This discussion addresses the technical reason for the message. Relevant info from the thread is this:
From open(2) manpage:
When the call is successful, the file descriptor returned will be
the lowest file descriptor not currently open for the process.
But STDOUT still refers to the
filehandle #1. This warning could be
useful. Although one can argue that
further uses of STDOUT as an output
filehandle will trigger a warning as
well...
So, to summarize, you closed STDOUT (file descriptor 1) and your file will be open as FD#1. That's due to open()'s
properties.
As other have noted, the real reason you're having this problem is that you should not use STDOUT for printing to a file unless there's some special case where it's required.
Instead, open a file for writing using a new file handle:
open(OUTFILE,">/home/int420_101a05/shttpd/htdocs/receipt.html")
|| die "Could not open: $!";
print OUTFILE "data";
close(OUTFILE);
To print to filehandle from subroutine, just pass the file handle as a parameter.

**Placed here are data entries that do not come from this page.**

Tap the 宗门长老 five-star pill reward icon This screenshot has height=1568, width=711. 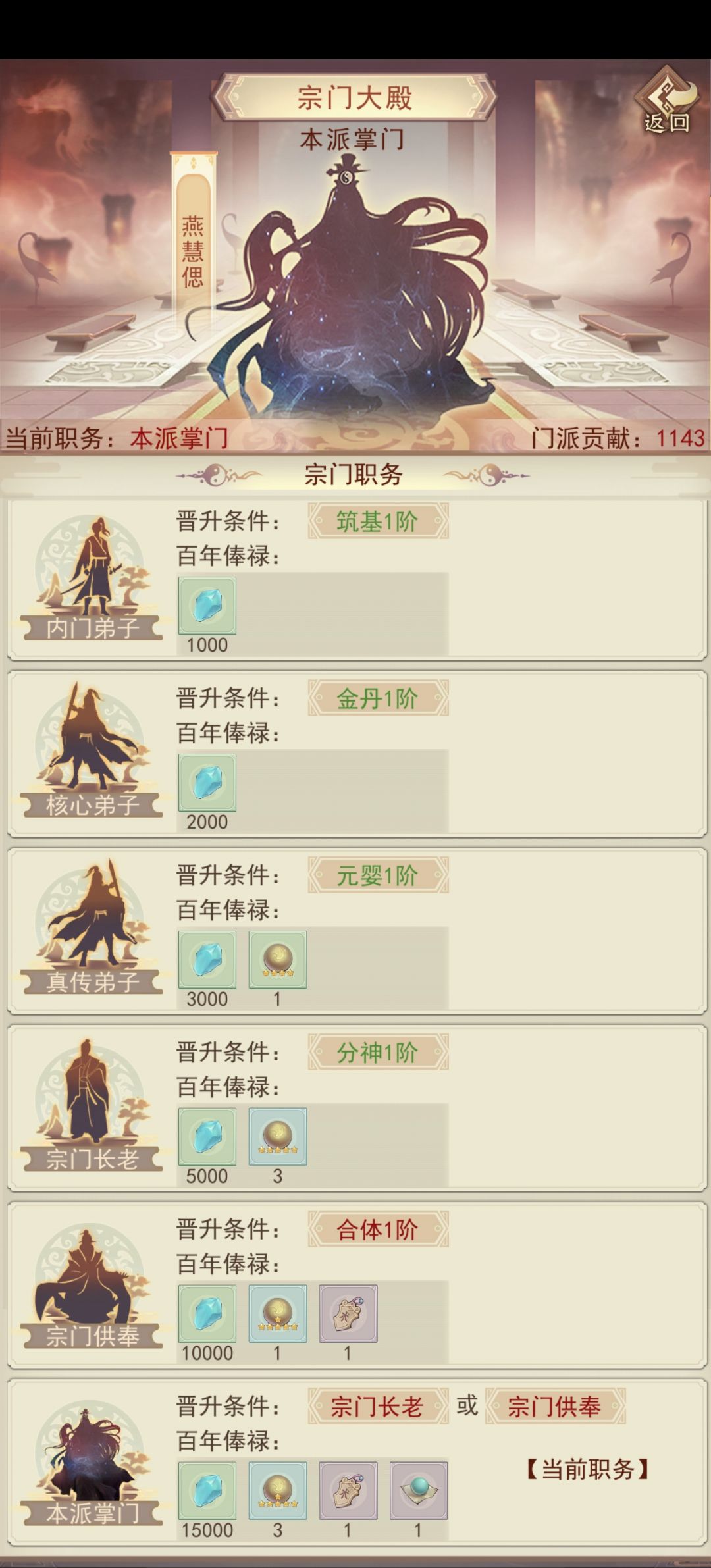[x=277, y=1137]
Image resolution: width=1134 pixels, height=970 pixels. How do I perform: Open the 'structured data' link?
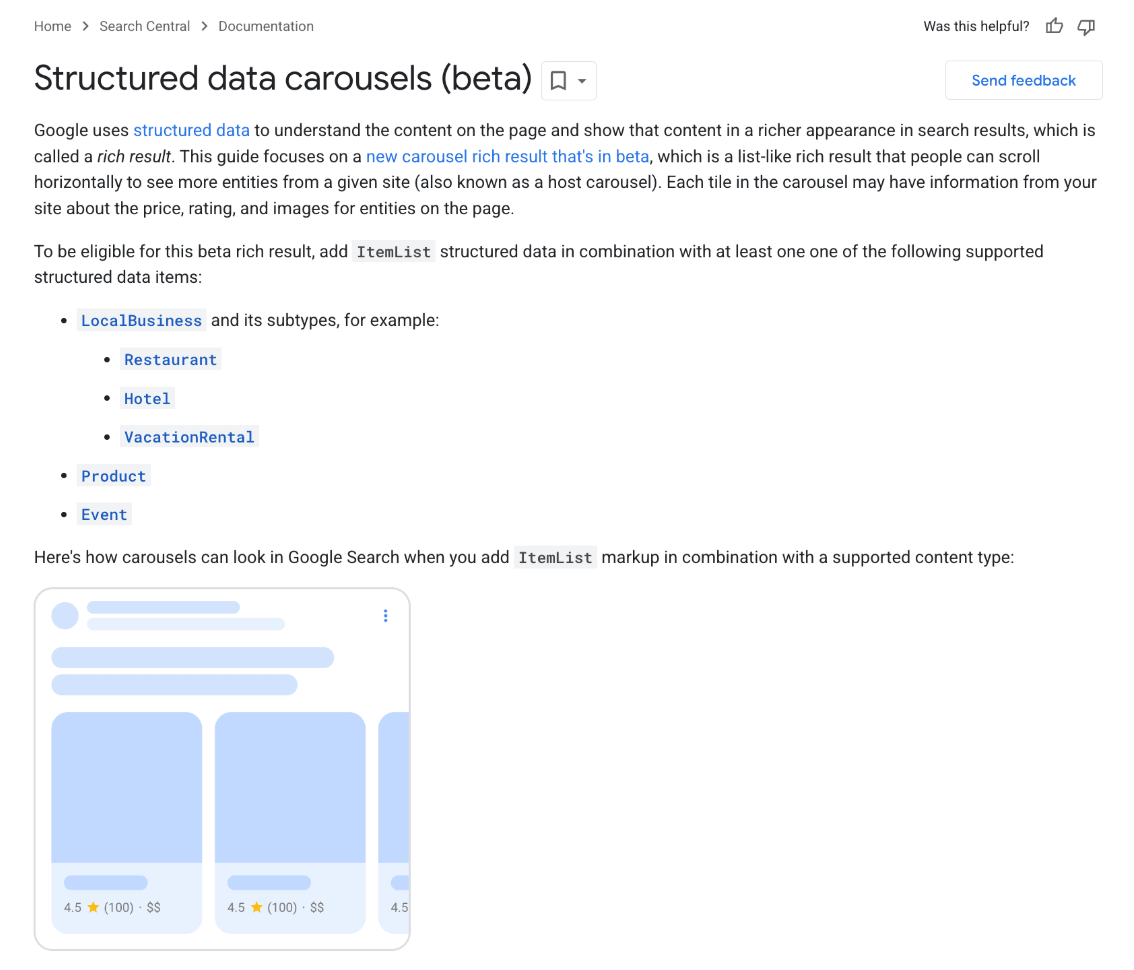[191, 130]
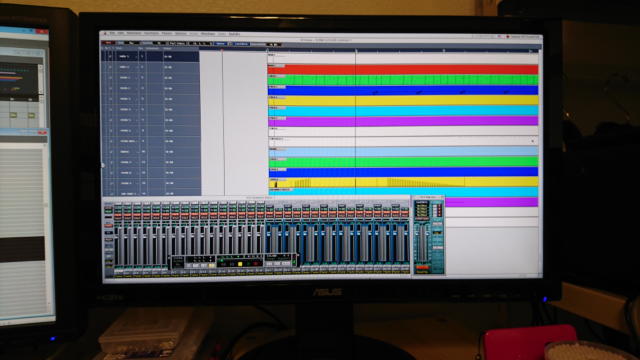Viewport: 640px width, 360px height.
Task: Click the yellow button in the floating transport panel
Action: click(240, 264)
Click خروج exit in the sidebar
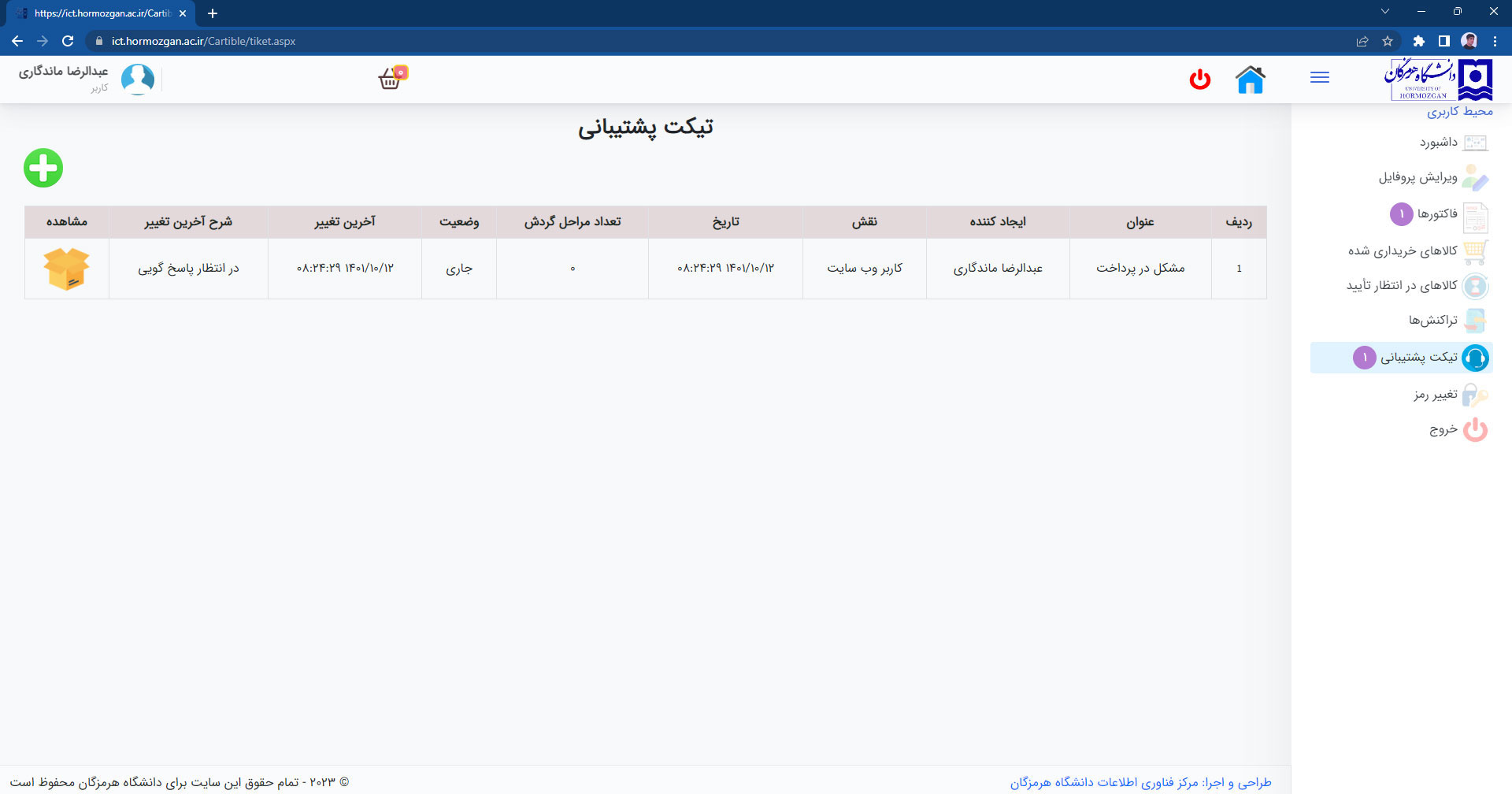Image resolution: width=1512 pixels, height=794 pixels. (x=1443, y=429)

The best way of doing so is to create an IO::File
object and pass that object around
my $filehandle = IO::File->new(">$filename") || die "error: $!";
mySub($filehandle);
sub mySub {
my $fh = shift;
print $fh "stuff" || die "could not print $!";
}
You can also set a particular filehandle as a default filehandle to have print print to that by default using select
but that is a LOT more fragile and should be avoidded in favor of IO::File solution.